Stated problem:
Duplicate everything in the listing from the line that contains "The width and height of the screenshot is (1456, 821)." down to the line that contains "Expand the 与庄共舞 indicator dropdown arrow", both of those lines included.

Provided records:
----------
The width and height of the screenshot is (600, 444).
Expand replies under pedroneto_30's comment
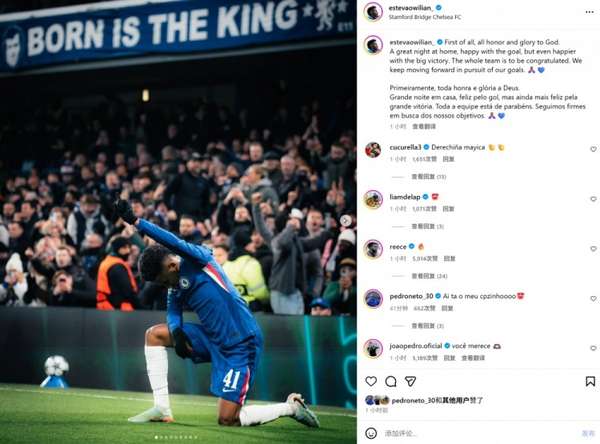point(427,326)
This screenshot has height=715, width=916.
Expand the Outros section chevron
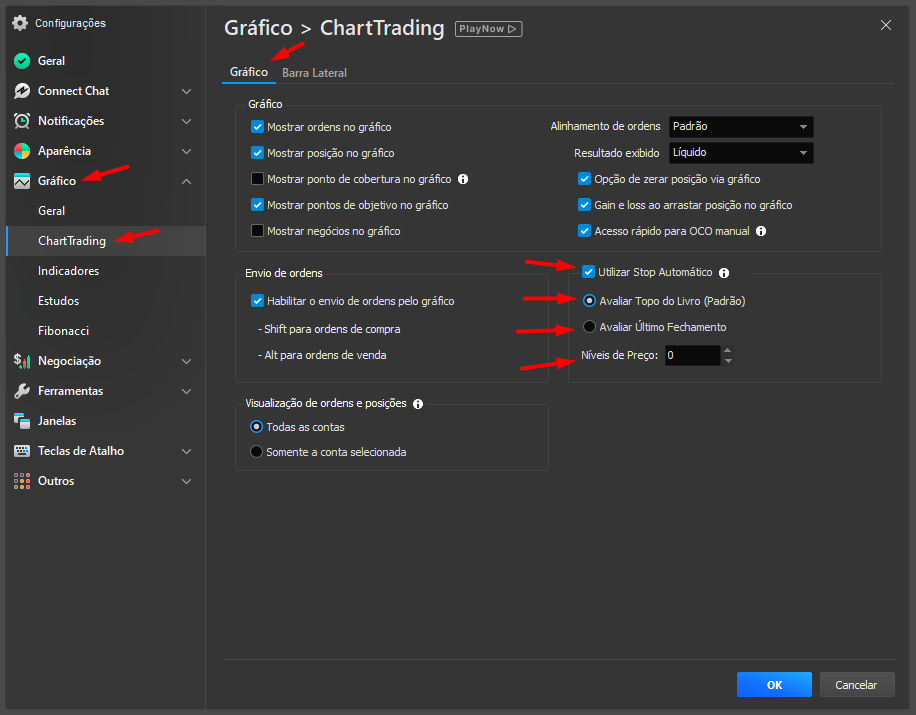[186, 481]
----------
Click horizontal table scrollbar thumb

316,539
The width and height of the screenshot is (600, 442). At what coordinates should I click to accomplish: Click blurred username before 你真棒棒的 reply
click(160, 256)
----------
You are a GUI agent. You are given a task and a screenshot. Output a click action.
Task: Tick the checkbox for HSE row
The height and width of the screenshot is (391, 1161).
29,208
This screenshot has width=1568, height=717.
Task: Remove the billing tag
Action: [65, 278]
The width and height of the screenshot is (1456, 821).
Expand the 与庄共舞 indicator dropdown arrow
----------
Full output:
The width and height of the screenshot is (1456, 821).
Expand the 与庄共舞 indicator dropdown arrow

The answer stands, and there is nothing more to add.